Rude Place Names and Victorian Class Warfare on the Thames

In my never ending search for “vintage” books on boating I recently purchased a copy of Time on the Thames by Eric de Maré. It was published in 1952 and, like his The Canals of England; it was published by the Architectural Press. It includes some delightful and artistic monochrome photographs and is a good read. It is largely a description of the Thames from its estuary to its source. Some of descriptions are familiar, and a lot of the history should be familiar because it is covered elsewhere, but two quirky aspects immediately caught my attention.

The first aspect was the caption that accompanies the photograph of Wittenham Clumps. This is the spinney that tops the Sinodun Hills just above Days Lock. When boating near here we particularly enjoy mooring near the lock and walking up the hills to enjoy the fabulous view from the top. The last time we boated along this stretch, in 2003, Channel 4’s Timeteam were carrying out an excavation on an Iron Age fort at the top of the hills. What caught my attention in the book were the names quoted by the author for the hills. Evidently they are, or were, called the Berkshire Bubs or Mother Dunch’s Buttocks. De Maré thought the reasons for the name are long forgotten. Although I don’t know who Mother Dunch was, I would have thought that the anatomical references in both names are quite obvious!

The second aspect that caught my attention was a quotation that de Maré used from a parliamentary Select Committee in 1884. Evidently a certain Sir Gilbert Augustus Clayton East did not object to the public using the river but he did object to the “type” of person. To quote:

“My complaint is not of the public coming to use the river, but the class who come.”

“I have often wanted to know whether these people were naturally savages; or whether they become savage when they come to the river.”

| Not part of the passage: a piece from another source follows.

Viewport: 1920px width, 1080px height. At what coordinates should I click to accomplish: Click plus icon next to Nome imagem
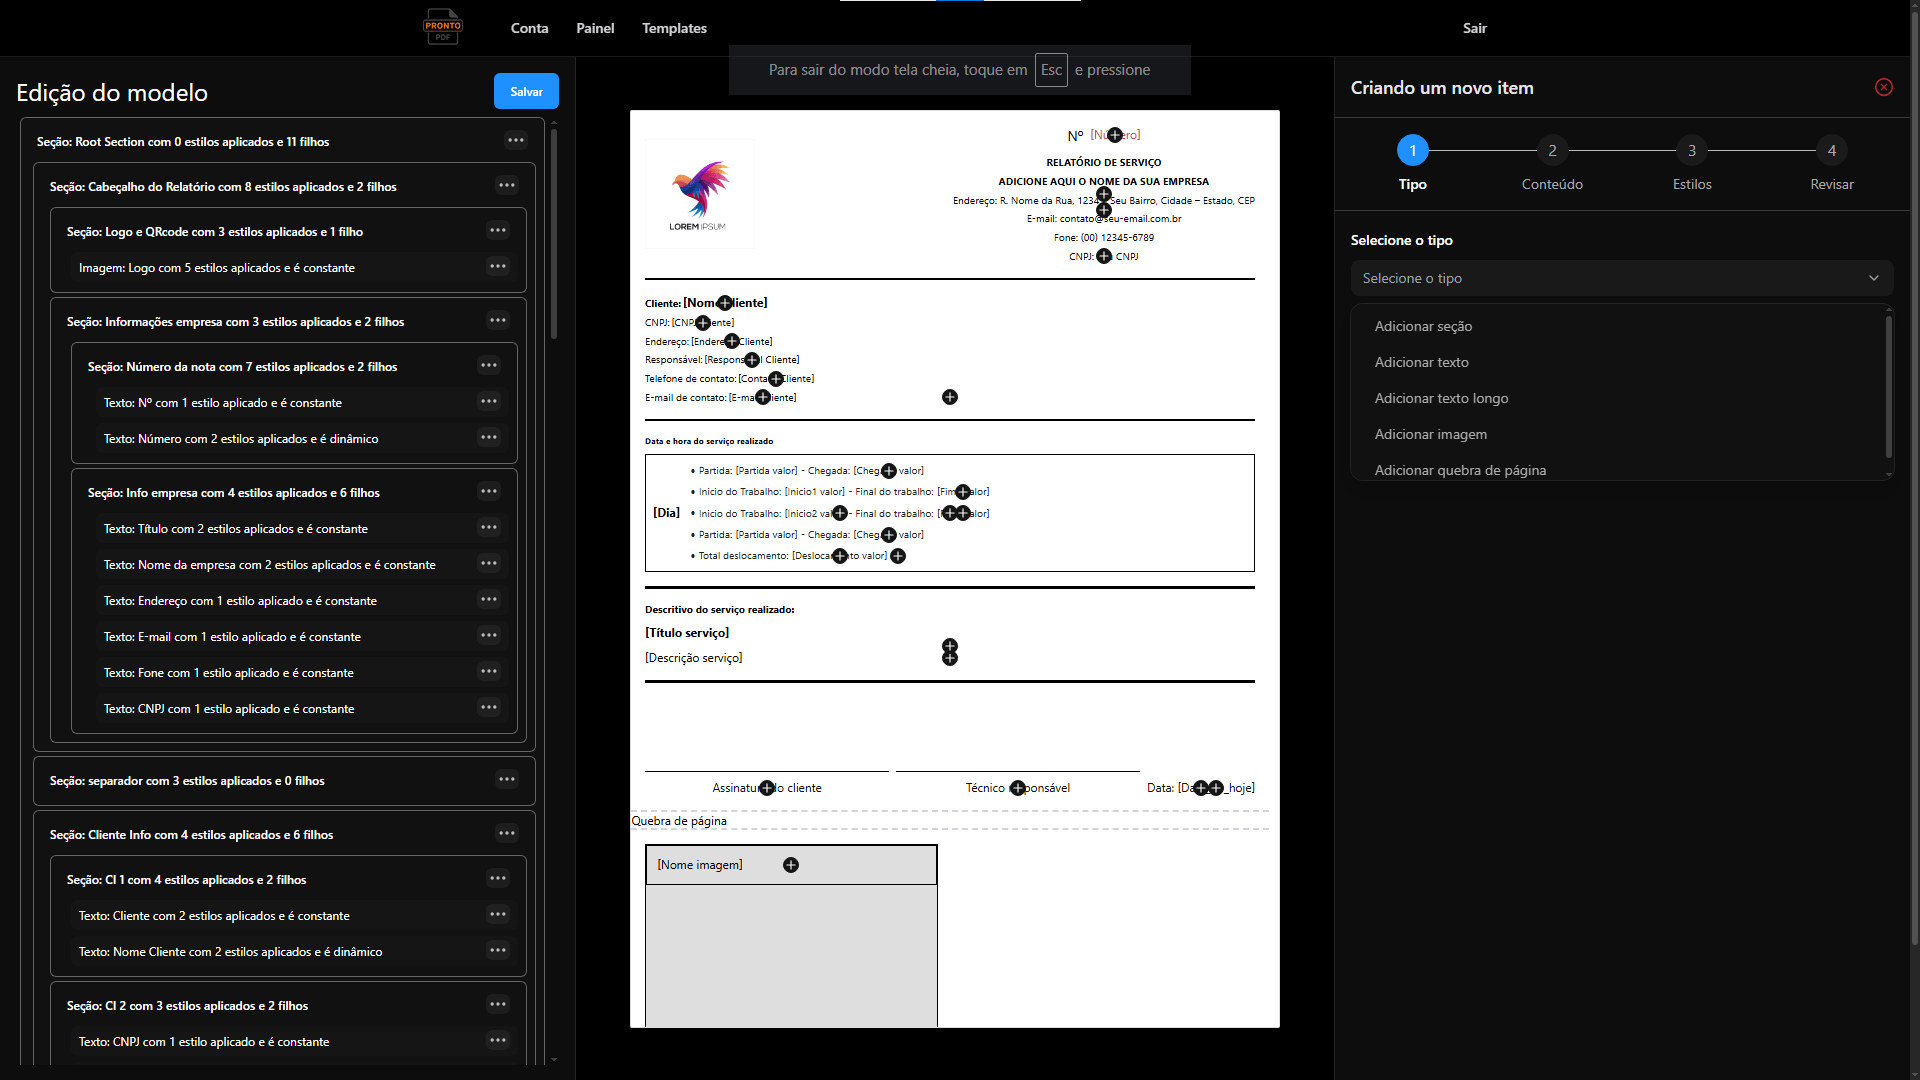coord(791,865)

“There are two classes of roughs on the river; one class belongs to the London ‘Arry’, the other is a superior class … yet these are the people who do as much, if not more damage, than the others. They real river roughs offend by their appearance, their language and their deeds.”

Sir Gilbert went on to complain about the “real river roughs” not having shorts that reached their knees, wearing sleeveless jerseys, and yet being accompanied by women!

De Maré thought, quite rightly, that this attitude hardly accorded with the spirit of the Magna Carta, signed at Runnymede. He reported that the Select Committee did not agree with him – thank goodness for that!.